→ RECORDS TO USE:
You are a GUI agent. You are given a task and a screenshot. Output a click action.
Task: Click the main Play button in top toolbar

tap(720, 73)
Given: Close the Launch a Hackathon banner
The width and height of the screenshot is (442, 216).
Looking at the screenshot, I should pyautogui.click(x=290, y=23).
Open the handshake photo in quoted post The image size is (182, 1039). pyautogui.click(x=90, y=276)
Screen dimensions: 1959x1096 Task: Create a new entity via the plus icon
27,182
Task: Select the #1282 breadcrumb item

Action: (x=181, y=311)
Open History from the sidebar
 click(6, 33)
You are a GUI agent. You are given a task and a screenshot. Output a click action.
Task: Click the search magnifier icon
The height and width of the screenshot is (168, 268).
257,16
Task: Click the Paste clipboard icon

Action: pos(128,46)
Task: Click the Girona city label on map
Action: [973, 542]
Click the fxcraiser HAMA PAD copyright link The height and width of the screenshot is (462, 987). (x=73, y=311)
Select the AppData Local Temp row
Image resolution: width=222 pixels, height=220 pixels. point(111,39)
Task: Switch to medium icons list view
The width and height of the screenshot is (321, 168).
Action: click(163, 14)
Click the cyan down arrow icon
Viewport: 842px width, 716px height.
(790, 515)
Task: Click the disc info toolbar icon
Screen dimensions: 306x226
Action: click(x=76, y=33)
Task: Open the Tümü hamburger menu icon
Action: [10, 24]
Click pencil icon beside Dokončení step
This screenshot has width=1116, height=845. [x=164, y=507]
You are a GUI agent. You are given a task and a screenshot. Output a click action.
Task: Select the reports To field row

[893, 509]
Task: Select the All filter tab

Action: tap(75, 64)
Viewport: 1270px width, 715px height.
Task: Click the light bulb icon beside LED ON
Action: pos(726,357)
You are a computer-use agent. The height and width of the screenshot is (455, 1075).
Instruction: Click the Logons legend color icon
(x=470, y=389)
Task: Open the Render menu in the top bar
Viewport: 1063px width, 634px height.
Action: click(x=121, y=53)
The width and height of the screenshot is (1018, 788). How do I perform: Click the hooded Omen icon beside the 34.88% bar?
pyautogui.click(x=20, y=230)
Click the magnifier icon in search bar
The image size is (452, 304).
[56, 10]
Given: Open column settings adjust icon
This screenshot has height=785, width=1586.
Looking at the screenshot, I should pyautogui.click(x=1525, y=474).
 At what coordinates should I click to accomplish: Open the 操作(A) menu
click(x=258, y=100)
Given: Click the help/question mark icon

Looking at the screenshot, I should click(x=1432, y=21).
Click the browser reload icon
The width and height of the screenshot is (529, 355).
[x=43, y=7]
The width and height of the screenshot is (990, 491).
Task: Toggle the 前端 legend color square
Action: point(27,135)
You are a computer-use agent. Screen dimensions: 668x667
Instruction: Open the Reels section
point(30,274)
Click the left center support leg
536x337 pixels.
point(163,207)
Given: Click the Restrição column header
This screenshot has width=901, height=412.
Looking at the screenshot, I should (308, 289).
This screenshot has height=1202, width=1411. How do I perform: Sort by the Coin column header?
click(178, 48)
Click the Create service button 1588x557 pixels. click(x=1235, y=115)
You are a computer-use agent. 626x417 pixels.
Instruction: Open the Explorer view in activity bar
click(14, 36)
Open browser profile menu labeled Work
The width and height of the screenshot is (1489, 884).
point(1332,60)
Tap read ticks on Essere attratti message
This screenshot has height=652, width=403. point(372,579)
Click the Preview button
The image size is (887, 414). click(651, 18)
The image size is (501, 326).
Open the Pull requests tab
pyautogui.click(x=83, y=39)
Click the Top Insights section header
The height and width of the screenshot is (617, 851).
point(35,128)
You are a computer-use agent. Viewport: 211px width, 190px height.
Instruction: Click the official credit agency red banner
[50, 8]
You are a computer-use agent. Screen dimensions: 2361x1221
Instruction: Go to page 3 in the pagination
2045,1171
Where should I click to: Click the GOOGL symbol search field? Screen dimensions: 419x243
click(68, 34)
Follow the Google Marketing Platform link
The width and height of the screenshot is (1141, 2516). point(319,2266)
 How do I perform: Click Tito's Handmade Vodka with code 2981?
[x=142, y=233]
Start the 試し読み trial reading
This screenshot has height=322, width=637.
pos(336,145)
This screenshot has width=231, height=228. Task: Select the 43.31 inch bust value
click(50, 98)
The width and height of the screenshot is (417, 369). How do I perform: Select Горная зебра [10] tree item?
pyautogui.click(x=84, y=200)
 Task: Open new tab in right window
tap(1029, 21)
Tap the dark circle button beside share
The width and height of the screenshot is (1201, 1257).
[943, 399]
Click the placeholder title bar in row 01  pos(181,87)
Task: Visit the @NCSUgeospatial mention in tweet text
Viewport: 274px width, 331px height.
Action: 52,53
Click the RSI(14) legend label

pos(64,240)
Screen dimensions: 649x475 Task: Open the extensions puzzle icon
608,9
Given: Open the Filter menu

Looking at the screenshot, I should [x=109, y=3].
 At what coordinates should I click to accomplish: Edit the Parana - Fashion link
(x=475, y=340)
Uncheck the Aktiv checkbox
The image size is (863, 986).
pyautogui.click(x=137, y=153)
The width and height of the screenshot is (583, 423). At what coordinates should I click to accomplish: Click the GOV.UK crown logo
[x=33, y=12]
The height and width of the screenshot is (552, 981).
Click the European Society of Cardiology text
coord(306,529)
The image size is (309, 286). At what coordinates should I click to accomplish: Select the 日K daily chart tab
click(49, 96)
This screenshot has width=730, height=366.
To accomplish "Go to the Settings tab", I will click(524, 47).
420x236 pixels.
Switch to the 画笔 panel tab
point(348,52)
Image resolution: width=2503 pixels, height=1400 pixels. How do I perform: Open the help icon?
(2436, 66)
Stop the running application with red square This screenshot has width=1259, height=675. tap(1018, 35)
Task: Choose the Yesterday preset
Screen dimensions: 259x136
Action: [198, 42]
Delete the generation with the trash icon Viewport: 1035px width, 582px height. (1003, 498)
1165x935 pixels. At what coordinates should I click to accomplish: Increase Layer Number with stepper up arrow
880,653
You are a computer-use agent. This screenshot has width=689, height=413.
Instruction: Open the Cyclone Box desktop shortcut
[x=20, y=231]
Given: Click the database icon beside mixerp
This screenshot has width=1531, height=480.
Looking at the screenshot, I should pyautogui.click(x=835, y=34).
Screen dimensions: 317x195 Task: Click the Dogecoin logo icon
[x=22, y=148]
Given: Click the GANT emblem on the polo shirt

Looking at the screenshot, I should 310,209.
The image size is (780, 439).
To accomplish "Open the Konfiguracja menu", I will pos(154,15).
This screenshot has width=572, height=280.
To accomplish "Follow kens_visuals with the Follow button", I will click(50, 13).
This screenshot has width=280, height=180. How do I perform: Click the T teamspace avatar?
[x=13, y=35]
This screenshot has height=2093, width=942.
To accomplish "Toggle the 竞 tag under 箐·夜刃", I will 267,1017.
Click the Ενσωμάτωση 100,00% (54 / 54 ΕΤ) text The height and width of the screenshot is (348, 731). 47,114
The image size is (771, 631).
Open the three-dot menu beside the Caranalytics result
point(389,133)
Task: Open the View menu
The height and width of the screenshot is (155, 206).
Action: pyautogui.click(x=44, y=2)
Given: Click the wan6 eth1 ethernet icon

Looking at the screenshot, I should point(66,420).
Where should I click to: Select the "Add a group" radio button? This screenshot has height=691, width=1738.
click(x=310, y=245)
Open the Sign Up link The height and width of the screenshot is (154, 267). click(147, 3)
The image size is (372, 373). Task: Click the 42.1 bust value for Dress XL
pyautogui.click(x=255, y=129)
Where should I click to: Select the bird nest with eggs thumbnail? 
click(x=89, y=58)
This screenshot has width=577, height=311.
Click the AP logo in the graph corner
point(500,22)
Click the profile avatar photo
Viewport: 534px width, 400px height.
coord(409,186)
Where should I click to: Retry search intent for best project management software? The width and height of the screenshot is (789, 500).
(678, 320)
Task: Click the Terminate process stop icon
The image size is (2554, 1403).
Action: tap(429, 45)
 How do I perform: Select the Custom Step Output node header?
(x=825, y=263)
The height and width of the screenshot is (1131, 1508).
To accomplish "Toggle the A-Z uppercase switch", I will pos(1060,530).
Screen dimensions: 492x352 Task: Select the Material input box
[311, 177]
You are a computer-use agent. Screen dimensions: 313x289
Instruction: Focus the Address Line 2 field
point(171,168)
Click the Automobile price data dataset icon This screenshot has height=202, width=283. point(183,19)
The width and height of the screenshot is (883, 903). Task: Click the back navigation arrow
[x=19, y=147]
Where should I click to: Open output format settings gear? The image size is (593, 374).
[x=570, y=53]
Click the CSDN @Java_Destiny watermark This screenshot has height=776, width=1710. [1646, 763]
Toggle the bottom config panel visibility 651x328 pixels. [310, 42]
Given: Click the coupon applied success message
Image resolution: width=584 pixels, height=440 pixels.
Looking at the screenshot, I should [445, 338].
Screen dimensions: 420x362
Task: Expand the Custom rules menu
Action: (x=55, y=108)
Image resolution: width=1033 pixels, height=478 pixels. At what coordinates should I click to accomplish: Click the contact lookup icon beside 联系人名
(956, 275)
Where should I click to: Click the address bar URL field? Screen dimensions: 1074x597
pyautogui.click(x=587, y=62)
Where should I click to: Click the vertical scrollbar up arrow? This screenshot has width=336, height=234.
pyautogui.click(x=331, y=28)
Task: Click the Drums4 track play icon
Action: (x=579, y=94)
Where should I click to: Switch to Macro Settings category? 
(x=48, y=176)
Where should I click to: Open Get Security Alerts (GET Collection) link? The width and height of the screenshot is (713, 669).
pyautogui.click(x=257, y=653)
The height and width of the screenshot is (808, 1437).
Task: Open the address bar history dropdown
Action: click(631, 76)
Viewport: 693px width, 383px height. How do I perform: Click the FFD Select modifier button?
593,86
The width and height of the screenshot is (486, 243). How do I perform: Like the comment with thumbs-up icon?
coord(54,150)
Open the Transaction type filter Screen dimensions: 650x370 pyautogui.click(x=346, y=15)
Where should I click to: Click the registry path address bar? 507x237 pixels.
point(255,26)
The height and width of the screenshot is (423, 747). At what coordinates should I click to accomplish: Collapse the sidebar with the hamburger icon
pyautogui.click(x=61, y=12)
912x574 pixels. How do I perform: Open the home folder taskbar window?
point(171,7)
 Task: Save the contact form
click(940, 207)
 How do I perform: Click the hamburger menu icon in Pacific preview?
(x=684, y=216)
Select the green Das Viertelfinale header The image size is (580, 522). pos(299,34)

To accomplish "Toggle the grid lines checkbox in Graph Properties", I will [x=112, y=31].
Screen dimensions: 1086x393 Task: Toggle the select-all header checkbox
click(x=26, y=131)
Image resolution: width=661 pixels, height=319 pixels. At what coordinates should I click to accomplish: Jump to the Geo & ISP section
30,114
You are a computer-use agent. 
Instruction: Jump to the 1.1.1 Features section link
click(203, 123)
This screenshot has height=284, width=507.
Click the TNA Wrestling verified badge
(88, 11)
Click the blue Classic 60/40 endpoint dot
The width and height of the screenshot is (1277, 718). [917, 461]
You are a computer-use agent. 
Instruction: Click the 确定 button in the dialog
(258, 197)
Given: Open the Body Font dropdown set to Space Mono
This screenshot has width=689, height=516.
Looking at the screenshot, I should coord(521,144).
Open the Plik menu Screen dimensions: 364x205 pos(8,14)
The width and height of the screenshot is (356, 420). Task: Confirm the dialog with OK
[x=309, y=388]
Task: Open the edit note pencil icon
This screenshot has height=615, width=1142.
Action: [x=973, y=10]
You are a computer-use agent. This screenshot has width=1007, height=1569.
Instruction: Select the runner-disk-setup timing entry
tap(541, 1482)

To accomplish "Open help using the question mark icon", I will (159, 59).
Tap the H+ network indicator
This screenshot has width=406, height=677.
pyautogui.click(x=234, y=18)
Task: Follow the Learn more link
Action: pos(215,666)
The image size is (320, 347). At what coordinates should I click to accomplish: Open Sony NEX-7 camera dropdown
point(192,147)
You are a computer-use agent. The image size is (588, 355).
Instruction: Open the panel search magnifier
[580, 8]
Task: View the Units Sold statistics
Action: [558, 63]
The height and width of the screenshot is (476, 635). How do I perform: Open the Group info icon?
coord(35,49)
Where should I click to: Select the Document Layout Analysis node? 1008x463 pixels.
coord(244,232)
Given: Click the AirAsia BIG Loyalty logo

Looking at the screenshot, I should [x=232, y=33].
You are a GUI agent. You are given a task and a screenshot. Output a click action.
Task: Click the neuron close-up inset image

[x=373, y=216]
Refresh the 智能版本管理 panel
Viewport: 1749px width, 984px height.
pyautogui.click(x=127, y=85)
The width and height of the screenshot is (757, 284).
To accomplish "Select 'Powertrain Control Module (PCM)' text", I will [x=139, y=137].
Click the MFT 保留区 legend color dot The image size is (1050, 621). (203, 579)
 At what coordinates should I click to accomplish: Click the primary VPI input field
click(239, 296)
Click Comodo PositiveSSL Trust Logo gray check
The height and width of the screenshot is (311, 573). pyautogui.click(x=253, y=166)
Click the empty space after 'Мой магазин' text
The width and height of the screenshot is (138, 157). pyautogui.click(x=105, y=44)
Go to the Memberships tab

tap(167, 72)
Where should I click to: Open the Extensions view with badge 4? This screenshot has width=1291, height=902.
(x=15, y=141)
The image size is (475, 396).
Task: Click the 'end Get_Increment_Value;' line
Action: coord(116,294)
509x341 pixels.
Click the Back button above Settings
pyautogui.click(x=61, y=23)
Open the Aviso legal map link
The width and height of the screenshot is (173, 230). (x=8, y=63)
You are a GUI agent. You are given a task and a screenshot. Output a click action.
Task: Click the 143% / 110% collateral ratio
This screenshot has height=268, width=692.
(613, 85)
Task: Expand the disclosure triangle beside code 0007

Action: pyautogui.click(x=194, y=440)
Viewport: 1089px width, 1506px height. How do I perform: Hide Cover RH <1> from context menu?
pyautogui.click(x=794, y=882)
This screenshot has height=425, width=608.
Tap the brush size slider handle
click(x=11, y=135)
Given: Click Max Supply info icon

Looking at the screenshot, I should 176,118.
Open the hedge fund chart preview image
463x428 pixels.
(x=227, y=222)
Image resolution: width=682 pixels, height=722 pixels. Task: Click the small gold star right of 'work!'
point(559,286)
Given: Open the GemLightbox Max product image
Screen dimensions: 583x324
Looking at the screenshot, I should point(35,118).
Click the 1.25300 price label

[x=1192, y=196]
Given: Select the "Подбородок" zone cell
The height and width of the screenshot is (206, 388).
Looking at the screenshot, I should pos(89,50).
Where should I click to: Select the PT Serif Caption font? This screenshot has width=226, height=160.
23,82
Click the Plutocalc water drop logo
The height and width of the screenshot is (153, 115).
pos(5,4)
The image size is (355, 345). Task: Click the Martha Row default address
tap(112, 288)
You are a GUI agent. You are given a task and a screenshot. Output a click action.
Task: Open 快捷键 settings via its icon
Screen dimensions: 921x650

→ YOUR TASK: Copy out the records starting at the line that contains "Stop the running" and ending at the line that contains "[x=20, y=231]", with both of those lines included.

→ SOLUTION:
Stop the running application with red square This screenshot has width=1259, height=675. tap(1018, 35)
Task: Choose the Yesterday preset
Screen dimensions: 259x136
Action: [198, 42]
Delete the generation with the trash icon Viewport: 1035px width, 582px height. (1003, 498)
1165x935 pixels. At what coordinates should I click to accomplish: Increase Layer Number with stepper up arrow
880,653
You are a computer-use agent. This screenshot has width=689, height=413.
Instruction: Open the Cyclone Box desktop shortcut
[x=20, y=231]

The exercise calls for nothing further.